To say that the White House’s policy towards Pakistan has left the United States in an awkward position right now would be a dramatic understatement. With Gen. Pervez Musharraf having suspended the constitution and stifling any semblance of freedom, Bush, once again, is left with bad and worse options.
As Fred Kaplan explained, these conditions are not just an accident of circumstance. The administration’s policy helped produce this mess.
We can’t do much about this now, but we might have been able to do something about it two years ago or six months ago. The fact that we didn’t is a grave indictment of Bush’s foreign policy, both its practices and its principles.
For instance, nearly all of the $10 billion in U.S. military aid to Pakistan has gone to its military. Bush could have at least tried to funnel a larger portion of the aid to democratic institutions.
This crisis was triggered last March when Musharraf fired the chief justice of the Supreme Court for criticizing his rule.
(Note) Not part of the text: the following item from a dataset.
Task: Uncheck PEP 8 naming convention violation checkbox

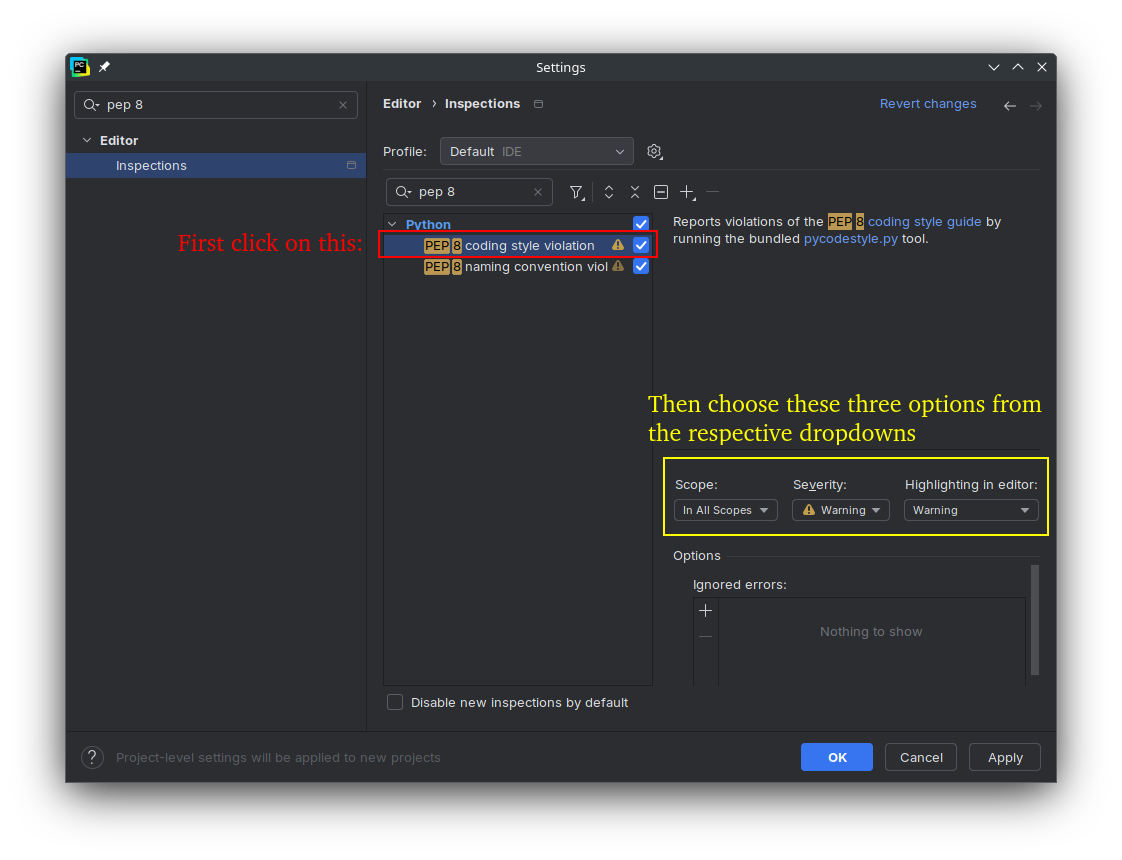Action: [641, 266]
That set off the unprecedented street rallies by the nation’s lawyers. That emboldened the Supreme Court, which started to take its duties seriously. That gave rise to the near-certainty that the court would rule Musharraf’s reign illegal. That tipped Musharraf to suspend the constitution — and, with it, the courts.
Since Bush officials stay in touch with Musharraf quite frequently, and since they are known to pay at least lip service to democracy, someone could have at least advised Musharraf to get off this track. No one could have expected him to turn democrat, but he could have taken palliative measures — or cynical ones: for instance, paying off the justices — to ward off a crisis.
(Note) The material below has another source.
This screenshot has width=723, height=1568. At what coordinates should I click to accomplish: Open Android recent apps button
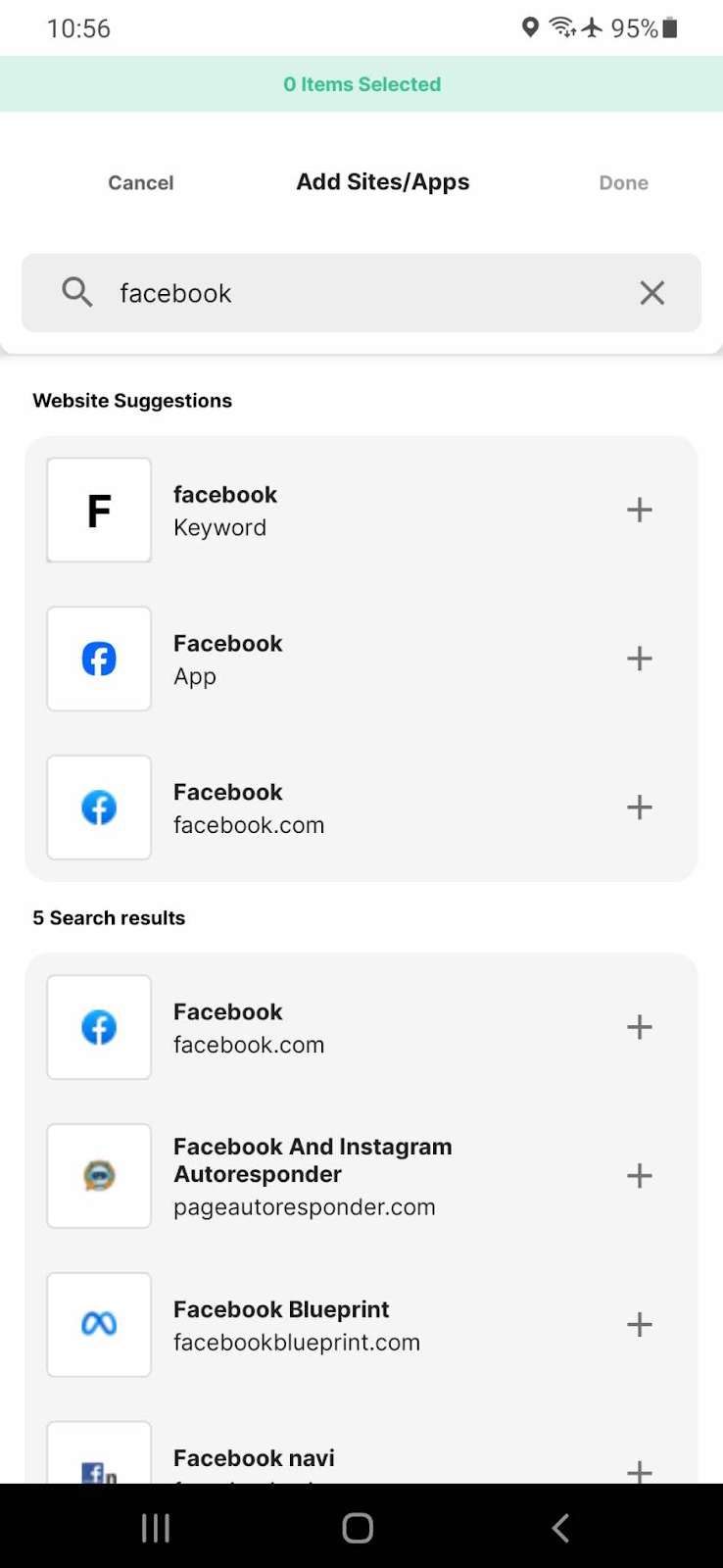click(156, 1527)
As Kaplan concluded, “The Bush foreign policy was neither shrewd enough to play self-interested power politics nor truly principled enough to enforce its ideals.”
As for the president’s vaunted “freedom agenda” — Bush repeated just a few days ago, “We are standing with those who yearn for liberty” — that’s no longer operative.
…Musharraf, a U.S. ally, had suspended his country’s constitution, arrested Supreme Court judges, closed media outlets, and beat or imprisoned demonstrators by the hundreds — using some of his billions of dollars in American military aid to impose martial law.
Bush’s Freedom Agenda frowns upon these activities — and yet Bush and his aides acted yesterday as if Musharraf had made an illegal right on red, or perhaps parked in a handicapped space.
“What we think we ought to be doing is using our various forms of influence at this point in time to help a friend, who we think has done something ill-advised,” one of Bush’s top aides declared from the podium in the White House briefing room.
“The question is, what do you do when someone makes a mistake that is a close ally?” the official argued. “The president’s guidance to us is see if we can work with them to get back on track.” […]
It didn’t even rise to a diplomatic slap on the wrist — and Bush aides must have realized this was not something to be proud of. Before the official briefed reporters from behind the microphone, an aide removed the oval White House seal from the lectern.
After the president’s rationale(s) for the war in Iraq fell apart, the White House crafted a post-hoc rationalization for the invasion — the United States was committed, above all else, to spreading democracies and toppling dictators across the globe. For Bush, this met our idealistic goals (spreading freedom), and our practical goals (more democracy means better security).
It was always a dubious proposition, more politically convenient than ideologically heartfelt, but this week, the “freedom agenda” is officially over. As Kaplan noted, Bush will “never again be able to invoke it, even as a rhetorical ploy, without evoking winces or laughter.”